Tally the lines in the data below that contain the string "Task", treating uppercase and lowercase as different, and reply with only the resulting number.
-- start of Input records --
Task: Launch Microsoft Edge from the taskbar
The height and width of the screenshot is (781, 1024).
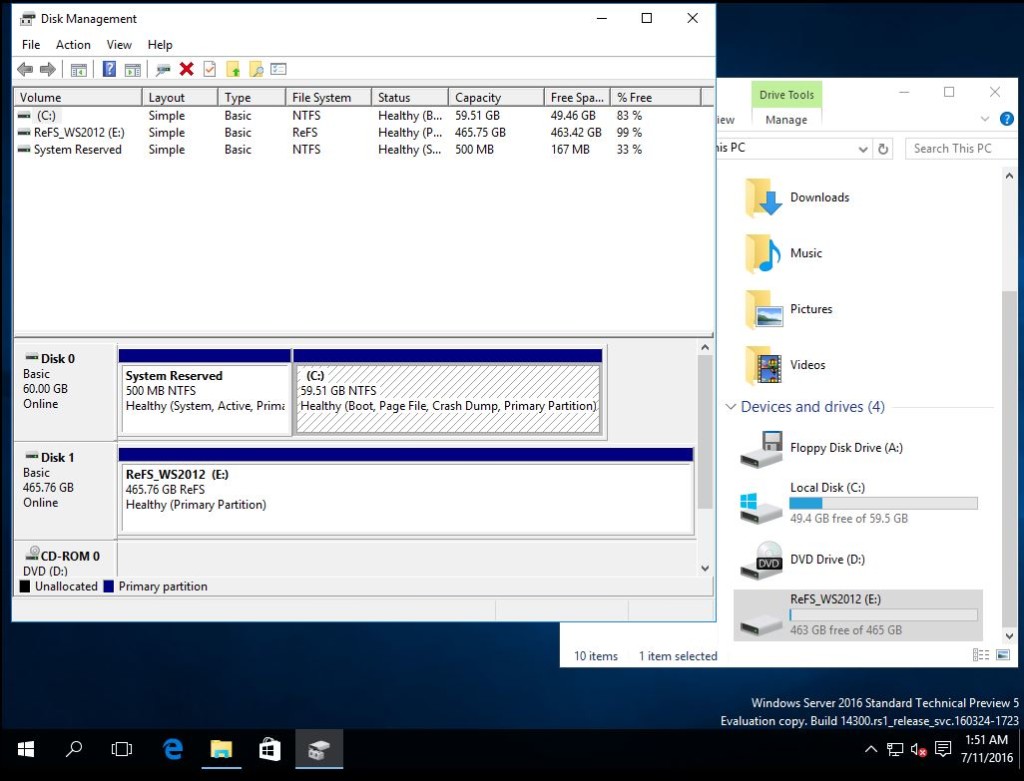Action: pos(173,749)
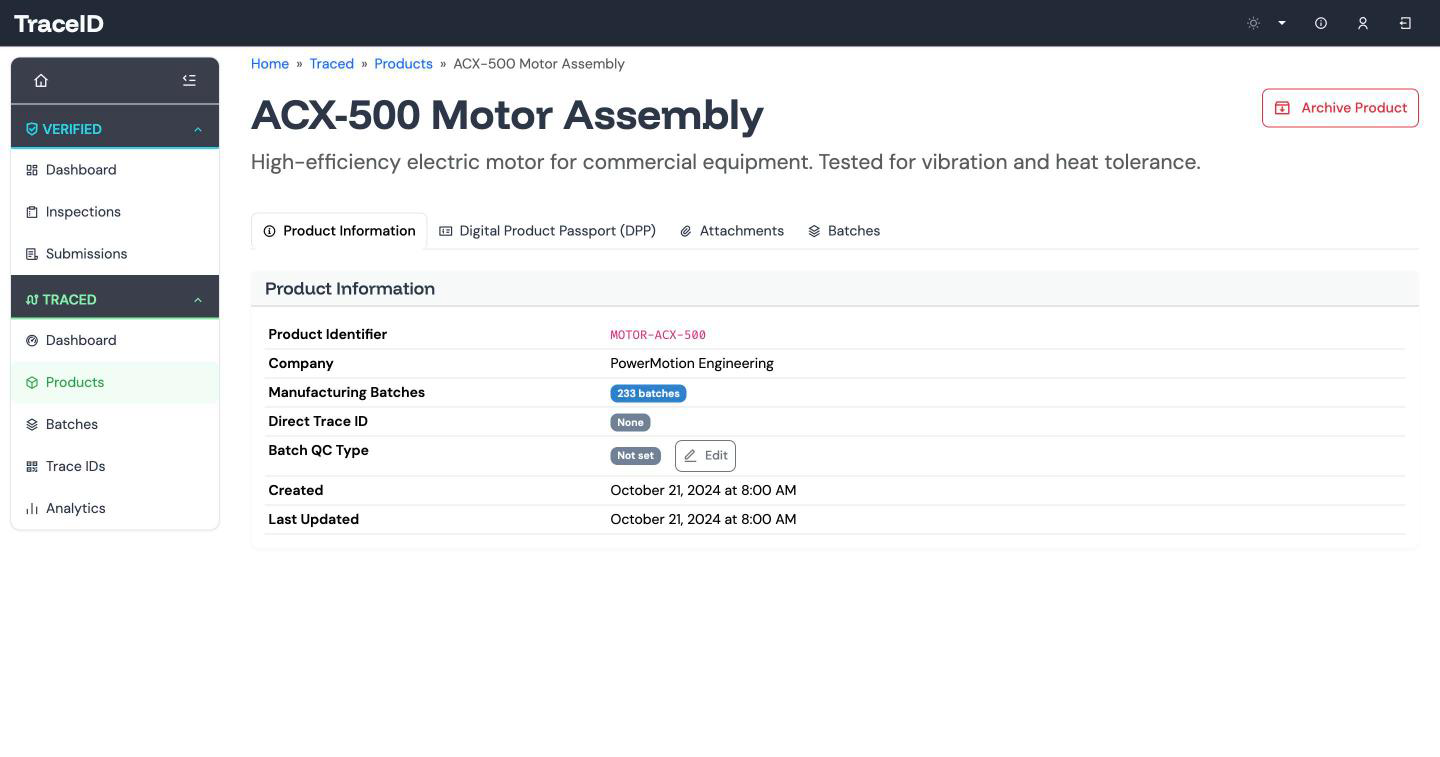Open the user profile icon
The image size is (1440, 757).
(x=1363, y=23)
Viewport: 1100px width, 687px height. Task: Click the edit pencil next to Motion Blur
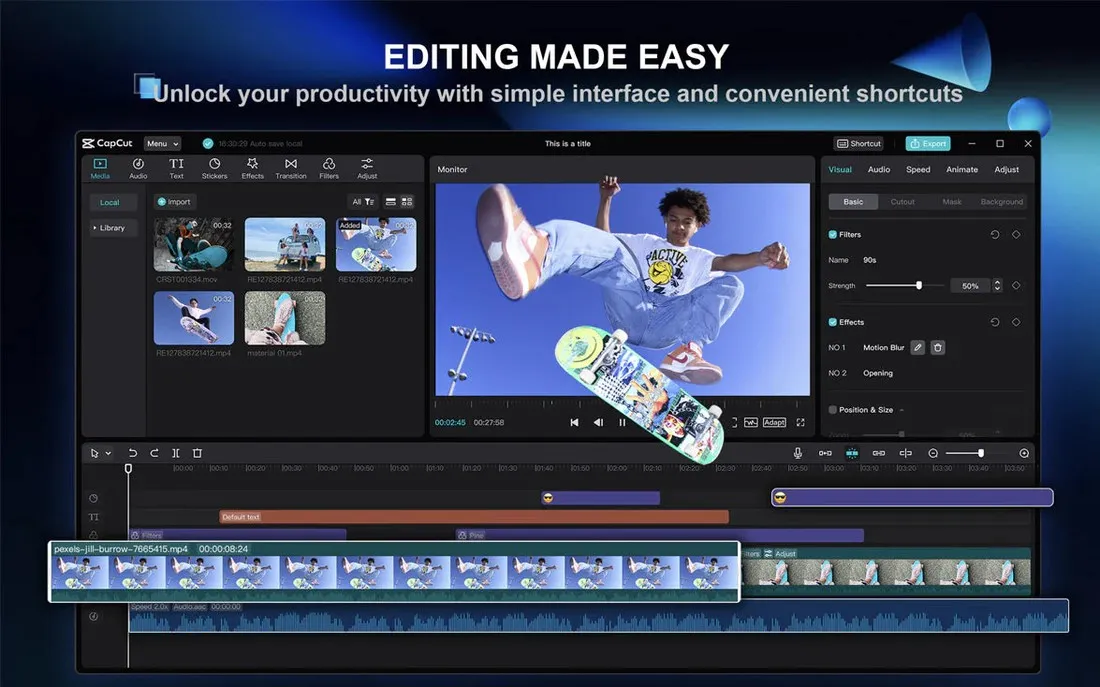[x=918, y=348]
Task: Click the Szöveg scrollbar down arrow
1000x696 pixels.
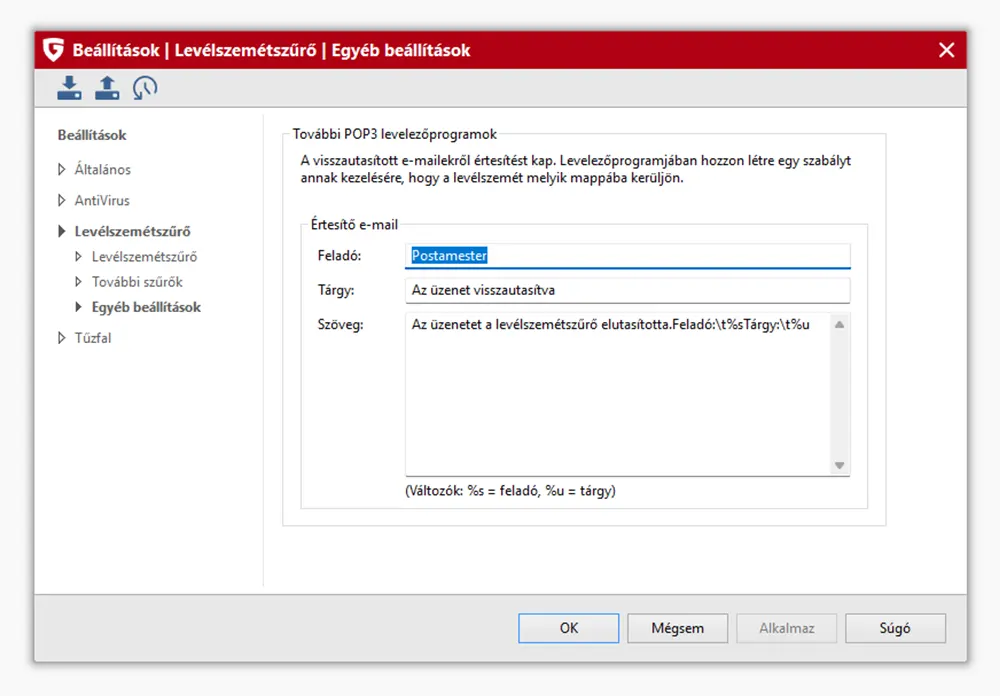Action: [839, 465]
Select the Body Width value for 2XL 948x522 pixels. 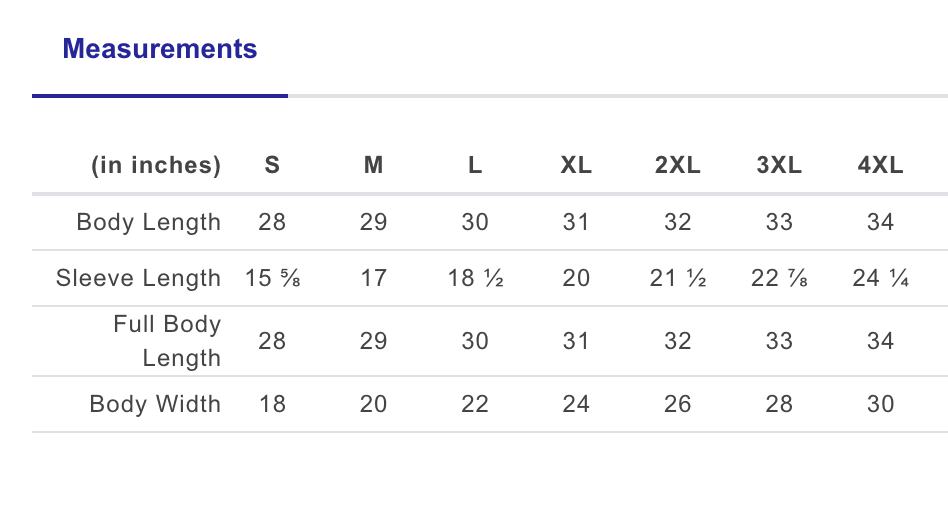[x=678, y=404]
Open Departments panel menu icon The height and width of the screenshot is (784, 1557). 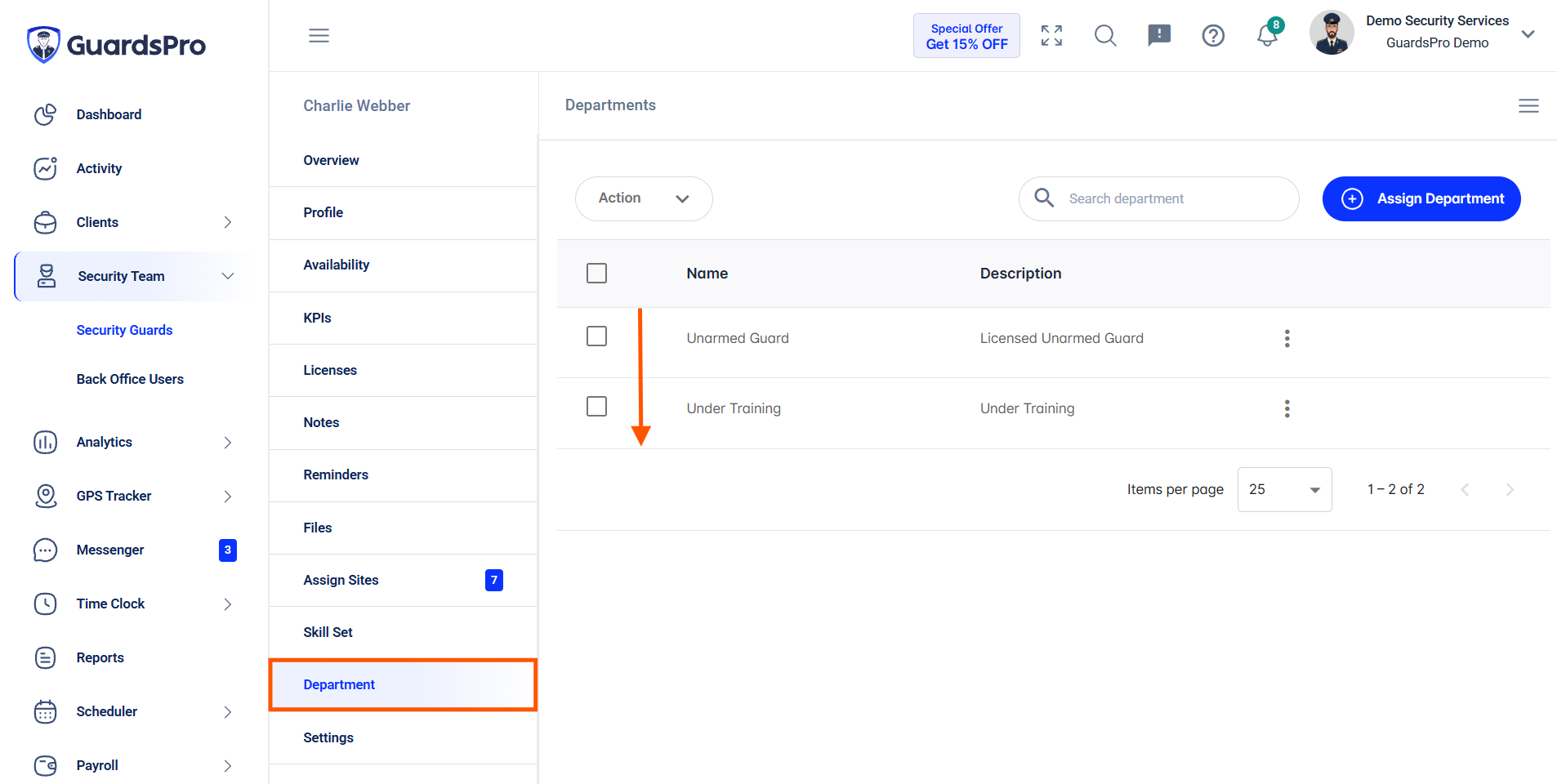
-- end of Input records --
§ **Solution to this problem**
3